**Given instruction**
Among the items below, recast the stretch from the line containing "At what coordinates should I click to accomplish: Select" through the line containing "Screen dimensions: 768x432 coord(224,138)" as a numbered list, leaving out any blank lines.

Items from a pointing dataset:
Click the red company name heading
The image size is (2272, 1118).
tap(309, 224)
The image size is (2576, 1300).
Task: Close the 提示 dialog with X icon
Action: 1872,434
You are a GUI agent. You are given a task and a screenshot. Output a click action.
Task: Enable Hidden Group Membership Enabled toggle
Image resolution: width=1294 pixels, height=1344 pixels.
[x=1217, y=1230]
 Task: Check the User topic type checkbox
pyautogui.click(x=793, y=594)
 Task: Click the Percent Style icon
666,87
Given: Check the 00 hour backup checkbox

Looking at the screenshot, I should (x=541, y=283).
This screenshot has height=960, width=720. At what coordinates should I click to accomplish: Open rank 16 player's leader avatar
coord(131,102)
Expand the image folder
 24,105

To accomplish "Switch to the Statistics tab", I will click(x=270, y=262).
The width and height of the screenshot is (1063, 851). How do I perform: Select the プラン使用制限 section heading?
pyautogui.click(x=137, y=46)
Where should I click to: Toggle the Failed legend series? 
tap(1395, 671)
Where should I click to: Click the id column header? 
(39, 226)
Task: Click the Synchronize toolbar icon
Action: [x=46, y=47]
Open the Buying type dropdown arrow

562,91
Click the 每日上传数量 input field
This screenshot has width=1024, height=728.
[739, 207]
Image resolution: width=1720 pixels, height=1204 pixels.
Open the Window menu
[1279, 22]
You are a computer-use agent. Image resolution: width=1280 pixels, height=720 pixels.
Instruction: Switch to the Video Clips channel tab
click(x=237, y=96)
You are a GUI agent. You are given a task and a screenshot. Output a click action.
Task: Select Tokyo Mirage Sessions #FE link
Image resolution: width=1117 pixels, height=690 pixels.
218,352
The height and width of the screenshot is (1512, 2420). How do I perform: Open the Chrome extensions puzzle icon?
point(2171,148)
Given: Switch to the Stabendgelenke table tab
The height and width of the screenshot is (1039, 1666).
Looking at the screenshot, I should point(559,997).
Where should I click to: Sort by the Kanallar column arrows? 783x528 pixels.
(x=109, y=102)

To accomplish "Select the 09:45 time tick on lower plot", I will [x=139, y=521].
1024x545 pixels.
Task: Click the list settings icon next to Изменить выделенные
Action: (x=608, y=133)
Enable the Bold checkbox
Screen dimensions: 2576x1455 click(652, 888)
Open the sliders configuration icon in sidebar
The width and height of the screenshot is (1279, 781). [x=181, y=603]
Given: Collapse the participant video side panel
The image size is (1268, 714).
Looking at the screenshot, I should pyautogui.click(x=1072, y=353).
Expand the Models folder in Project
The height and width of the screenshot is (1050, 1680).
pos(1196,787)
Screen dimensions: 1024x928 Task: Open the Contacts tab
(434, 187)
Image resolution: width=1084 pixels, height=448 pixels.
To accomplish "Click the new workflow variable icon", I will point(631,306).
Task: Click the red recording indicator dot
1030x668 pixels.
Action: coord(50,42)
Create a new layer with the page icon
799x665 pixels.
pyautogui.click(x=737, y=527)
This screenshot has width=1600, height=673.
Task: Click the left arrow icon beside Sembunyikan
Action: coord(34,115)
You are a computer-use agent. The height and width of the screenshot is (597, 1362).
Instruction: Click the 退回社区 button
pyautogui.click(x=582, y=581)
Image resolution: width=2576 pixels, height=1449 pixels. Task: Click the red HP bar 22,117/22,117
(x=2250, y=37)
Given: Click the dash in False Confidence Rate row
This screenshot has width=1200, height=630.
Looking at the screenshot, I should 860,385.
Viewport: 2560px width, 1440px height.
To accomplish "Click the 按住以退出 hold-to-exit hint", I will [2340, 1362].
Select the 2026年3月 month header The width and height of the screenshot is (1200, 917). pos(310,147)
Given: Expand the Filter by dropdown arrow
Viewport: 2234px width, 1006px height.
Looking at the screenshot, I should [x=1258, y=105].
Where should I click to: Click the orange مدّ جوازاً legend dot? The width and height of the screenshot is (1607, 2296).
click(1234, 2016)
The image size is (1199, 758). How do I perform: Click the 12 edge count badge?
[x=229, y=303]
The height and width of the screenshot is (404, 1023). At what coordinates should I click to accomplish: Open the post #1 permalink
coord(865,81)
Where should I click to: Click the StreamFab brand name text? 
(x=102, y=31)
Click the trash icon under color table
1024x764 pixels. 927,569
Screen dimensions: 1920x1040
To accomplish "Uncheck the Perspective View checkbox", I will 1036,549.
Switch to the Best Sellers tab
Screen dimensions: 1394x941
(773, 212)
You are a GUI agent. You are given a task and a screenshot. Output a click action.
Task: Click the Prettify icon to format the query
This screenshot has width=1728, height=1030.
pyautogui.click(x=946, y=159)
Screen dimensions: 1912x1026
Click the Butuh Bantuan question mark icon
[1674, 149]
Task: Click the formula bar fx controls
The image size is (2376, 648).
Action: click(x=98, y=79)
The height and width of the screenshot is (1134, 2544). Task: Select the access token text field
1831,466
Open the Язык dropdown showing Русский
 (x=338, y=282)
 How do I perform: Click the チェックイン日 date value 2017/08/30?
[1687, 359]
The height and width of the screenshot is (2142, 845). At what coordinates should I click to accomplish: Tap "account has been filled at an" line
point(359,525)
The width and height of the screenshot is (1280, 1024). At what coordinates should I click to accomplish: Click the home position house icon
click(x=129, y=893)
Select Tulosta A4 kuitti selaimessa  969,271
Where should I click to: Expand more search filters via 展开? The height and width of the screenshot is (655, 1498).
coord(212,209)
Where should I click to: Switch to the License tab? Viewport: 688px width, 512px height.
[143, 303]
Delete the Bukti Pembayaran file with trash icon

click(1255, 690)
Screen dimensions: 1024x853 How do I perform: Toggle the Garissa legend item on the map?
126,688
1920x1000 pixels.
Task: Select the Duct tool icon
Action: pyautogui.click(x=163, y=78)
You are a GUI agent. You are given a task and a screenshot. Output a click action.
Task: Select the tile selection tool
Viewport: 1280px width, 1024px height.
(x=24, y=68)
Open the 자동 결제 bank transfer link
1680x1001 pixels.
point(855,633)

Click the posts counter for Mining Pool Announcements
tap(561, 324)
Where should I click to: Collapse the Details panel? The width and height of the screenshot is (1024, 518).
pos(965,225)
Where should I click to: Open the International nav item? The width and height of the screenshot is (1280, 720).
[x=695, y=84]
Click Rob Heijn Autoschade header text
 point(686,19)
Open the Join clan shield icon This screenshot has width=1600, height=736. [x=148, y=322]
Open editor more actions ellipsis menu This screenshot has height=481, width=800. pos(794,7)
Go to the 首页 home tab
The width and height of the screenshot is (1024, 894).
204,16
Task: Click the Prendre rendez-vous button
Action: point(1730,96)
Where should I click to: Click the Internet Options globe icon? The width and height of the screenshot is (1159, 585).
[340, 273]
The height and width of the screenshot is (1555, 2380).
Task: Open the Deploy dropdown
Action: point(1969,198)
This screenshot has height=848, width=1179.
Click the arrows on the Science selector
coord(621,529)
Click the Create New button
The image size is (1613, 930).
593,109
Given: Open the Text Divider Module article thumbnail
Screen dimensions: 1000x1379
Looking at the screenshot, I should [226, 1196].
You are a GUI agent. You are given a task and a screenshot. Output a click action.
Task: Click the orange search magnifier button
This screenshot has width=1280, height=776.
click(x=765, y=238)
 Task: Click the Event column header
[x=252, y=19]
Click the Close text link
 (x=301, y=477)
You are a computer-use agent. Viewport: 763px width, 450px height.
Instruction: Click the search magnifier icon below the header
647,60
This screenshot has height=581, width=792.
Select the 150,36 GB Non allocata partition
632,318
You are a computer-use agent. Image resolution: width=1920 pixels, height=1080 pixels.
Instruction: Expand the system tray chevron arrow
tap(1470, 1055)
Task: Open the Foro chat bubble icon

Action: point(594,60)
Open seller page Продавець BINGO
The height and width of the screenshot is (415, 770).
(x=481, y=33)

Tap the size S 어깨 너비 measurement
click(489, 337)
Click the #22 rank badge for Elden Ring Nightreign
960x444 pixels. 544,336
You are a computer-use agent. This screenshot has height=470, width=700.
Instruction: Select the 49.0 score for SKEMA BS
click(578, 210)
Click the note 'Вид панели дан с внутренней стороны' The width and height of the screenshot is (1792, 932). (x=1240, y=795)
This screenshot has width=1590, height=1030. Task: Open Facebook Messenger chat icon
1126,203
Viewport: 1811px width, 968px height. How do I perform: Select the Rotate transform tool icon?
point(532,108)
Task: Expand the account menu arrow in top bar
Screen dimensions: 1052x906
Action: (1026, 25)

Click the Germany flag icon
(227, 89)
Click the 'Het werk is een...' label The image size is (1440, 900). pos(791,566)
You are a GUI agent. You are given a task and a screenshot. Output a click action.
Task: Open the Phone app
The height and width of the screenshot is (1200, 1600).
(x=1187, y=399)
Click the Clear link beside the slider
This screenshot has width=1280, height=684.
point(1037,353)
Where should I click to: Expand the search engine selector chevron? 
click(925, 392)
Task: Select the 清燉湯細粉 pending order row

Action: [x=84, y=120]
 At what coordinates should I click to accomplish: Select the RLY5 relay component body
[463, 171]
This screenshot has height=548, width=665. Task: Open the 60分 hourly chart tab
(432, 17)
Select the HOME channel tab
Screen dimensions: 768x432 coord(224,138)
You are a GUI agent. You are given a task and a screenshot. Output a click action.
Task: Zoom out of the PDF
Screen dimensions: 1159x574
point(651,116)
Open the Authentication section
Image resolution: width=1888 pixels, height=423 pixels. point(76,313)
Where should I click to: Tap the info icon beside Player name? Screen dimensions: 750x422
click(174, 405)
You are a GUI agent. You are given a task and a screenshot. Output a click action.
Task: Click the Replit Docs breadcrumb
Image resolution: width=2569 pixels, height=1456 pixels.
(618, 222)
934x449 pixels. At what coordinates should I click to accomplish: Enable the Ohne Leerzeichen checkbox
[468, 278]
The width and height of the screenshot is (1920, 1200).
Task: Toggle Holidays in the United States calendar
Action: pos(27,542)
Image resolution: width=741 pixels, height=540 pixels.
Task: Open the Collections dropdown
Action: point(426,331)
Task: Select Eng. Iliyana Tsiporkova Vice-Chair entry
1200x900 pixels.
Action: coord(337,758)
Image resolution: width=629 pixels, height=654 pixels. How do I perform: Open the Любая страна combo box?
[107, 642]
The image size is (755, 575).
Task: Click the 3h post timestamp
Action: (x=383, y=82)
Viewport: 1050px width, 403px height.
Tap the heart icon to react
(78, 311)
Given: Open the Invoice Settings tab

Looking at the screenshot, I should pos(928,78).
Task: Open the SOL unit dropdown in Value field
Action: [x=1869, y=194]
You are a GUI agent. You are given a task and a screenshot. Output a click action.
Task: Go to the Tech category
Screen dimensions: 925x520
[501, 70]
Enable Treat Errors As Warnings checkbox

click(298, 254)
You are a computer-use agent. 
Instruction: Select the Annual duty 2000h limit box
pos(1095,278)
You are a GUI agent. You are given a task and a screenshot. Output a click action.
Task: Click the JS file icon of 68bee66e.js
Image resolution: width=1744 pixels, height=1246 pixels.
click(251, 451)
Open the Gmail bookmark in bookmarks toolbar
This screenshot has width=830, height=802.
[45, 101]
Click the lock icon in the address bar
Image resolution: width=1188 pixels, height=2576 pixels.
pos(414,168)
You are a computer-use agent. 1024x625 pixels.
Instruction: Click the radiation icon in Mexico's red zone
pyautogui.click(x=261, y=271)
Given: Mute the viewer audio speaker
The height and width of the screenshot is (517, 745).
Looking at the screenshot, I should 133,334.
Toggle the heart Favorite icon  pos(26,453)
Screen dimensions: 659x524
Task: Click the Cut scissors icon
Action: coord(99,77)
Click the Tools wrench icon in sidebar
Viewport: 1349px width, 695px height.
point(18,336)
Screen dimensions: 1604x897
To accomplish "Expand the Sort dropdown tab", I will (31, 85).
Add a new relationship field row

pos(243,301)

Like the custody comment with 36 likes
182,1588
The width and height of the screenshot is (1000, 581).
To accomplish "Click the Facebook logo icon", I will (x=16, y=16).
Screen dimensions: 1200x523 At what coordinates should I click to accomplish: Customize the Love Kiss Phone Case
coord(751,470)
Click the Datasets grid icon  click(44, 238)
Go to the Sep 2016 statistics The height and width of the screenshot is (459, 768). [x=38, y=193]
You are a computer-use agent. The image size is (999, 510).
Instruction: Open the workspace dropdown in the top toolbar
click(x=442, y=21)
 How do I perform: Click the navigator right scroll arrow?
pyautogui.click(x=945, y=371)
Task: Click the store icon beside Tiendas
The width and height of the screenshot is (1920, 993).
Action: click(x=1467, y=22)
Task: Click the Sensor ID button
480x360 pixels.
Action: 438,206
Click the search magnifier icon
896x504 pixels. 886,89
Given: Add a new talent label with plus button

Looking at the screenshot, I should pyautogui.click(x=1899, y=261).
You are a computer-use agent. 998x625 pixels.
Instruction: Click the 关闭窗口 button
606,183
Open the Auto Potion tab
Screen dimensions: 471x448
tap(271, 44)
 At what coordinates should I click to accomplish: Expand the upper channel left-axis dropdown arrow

**Solution to this exercise**
1.  At what coordinates should I click to accomplish: Select the RLY5 relay component body
2. [463, 171]
3. This screenshot has height=548, width=665. Task: Open the 60分 hourly chart tab
4. (432, 17)
5. Select the HOME channel tab
6. Screen dimensions: 768x432 coord(224,138)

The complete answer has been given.